WHAT NEEDS TO BE DONE:
Set down all of the data that follows word for word, without the images.

*** RECORDS SUPPLIED Section Begins ***

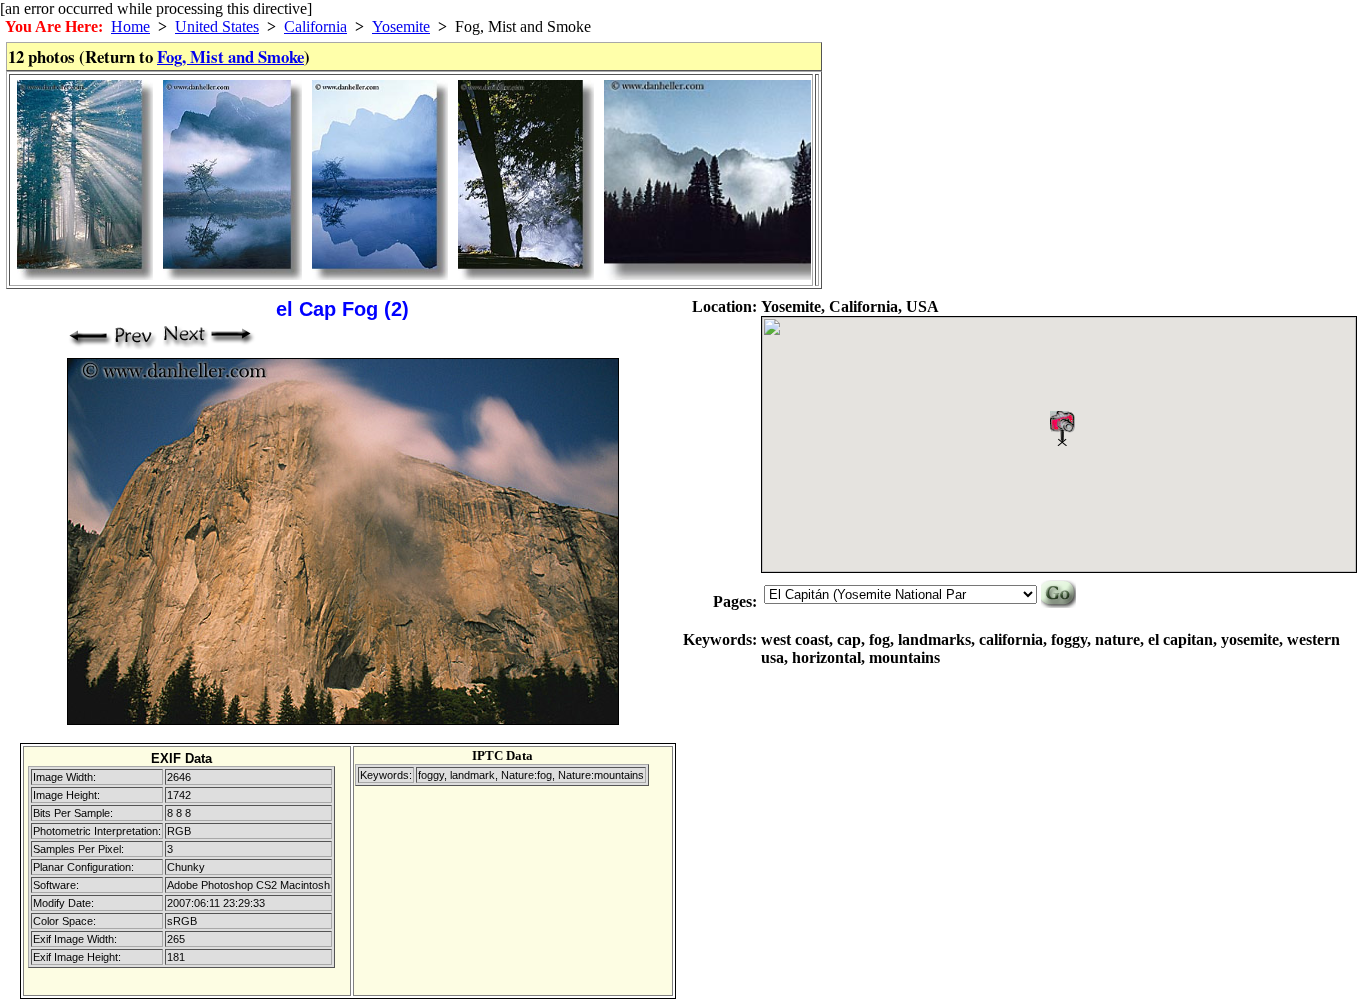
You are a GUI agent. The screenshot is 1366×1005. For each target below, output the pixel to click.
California (315, 26)
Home (130, 26)
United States (217, 26)
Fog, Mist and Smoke (230, 56)
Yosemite (401, 26)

*** RECORDS SUPPLIED Section Ends ***

EXERCISE RESULT:
You are a GUI agent. The screenshot is 1366×1005. For each target below, output the pixel to click.
California (315, 26)
Home (130, 26)
United States (217, 26)
Fog, Mist and Smoke (230, 56)
Yosemite (401, 26)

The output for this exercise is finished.